Meeting notes that actually get used
Most meeting notes are never read again. Here's the format that makes notes worth writing - short, structured, and tied to a person.
Most meeting notes are not notes. They're transcripts - a sequential record of everything that was said, written while the meeting was happening. Transcripts are almost never read again. They're too long, too unstructured, and too tied to the specific thread of conversation to be useful later.
Useful meeting notes look completely different. They're written after the meeting, not during it. They're short, structured, and tied to a specific person.
Why tying notes to a person changes everything
If you want to prepare for a conversation with Sarah next week, you don't want to scroll through every one-on-one you've ever had. You want to open Sarah's record and see everything relevant to her - notes from one-on-ones, flags from her performance review, observations from when she was going through something difficult.

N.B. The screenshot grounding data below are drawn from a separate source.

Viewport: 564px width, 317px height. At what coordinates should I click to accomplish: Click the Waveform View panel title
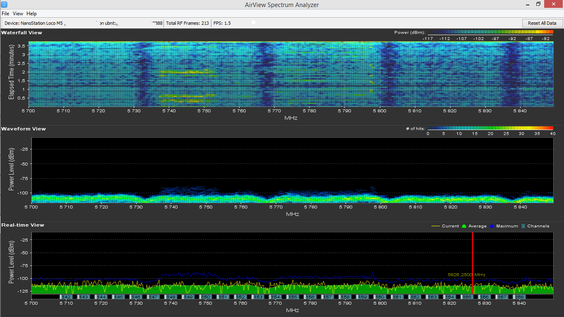click(x=24, y=129)
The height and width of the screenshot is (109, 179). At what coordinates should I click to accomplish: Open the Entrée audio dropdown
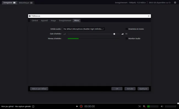tap(84, 29)
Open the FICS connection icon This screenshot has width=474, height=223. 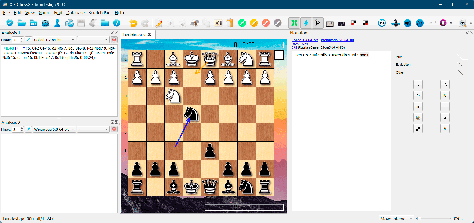tap(34, 23)
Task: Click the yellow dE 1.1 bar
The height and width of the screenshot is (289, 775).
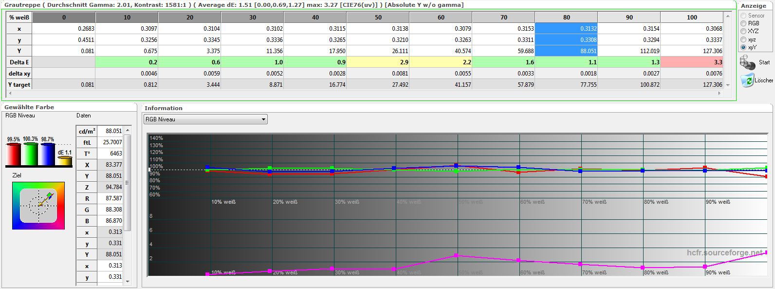Action: pos(64,160)
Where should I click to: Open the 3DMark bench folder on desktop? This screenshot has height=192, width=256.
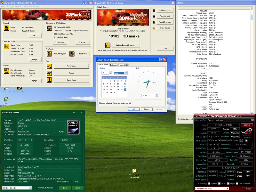[134, 171]
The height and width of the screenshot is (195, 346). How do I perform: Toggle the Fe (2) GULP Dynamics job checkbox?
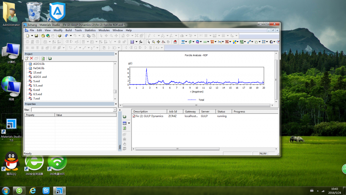(x=134, y=116)
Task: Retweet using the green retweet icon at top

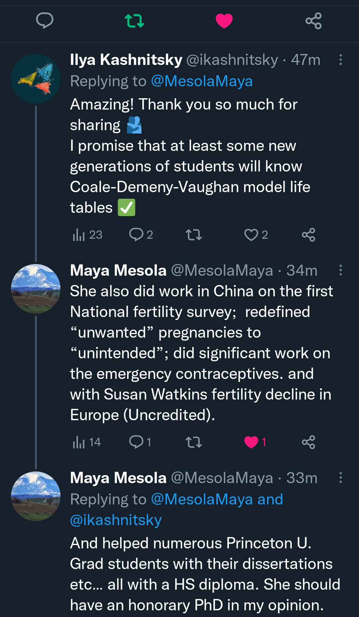Action: pyautogui.click(x=135, y=21)
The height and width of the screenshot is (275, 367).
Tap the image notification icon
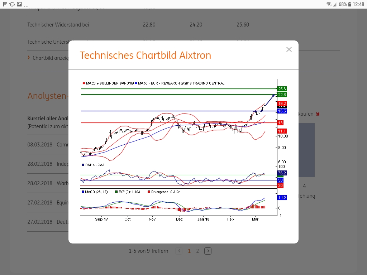click(x=19, y=4)
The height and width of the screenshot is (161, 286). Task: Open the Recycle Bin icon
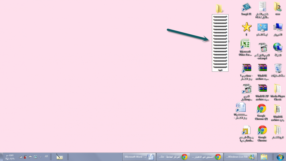pos(278,69)
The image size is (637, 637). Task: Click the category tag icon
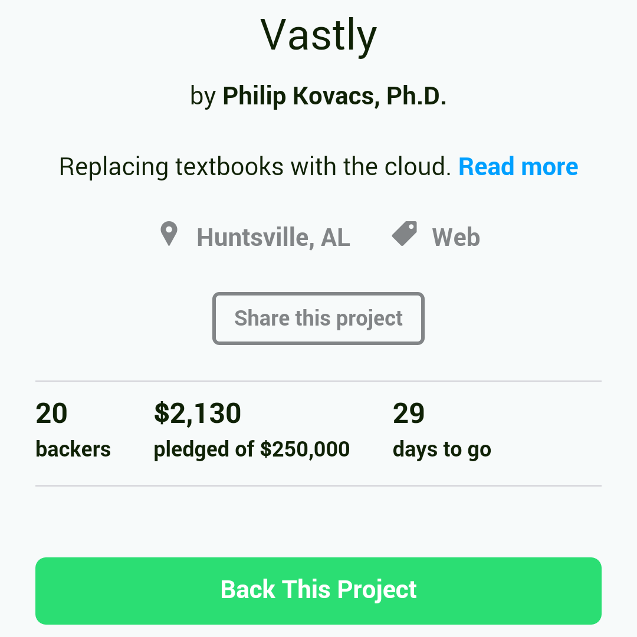(x=405, y=234)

When notes are tied to a person, they become a portrait. When they're filed by meeting, they become an archive.
The format that actually works
1. What was discussed
Two to four sentences. The substance of the conversation, not the transcript. What would you tell someone who wasn't there?
2. What was decided or agreed
Any commitments made - by you or by the employee. Be specific. Not "we talked about the promotion" but "Sarah asked about the timeline. I said we'd revisit in Q3."

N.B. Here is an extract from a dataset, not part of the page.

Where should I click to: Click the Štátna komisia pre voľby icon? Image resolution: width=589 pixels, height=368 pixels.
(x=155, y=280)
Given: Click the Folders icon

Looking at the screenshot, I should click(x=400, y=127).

3. What to watch or follow up on
The thing you want to remember for next time. "She seemed disengaged - worth checking in on in two weeks."
Consistency over completeness
A short note written after every one-on-one is worth ten times a detailed note written once a quarter. The value of a note system is in the pattern it reveals over time.
The rule: Write something after every meeting. It doesn't have to be good. It has to exist.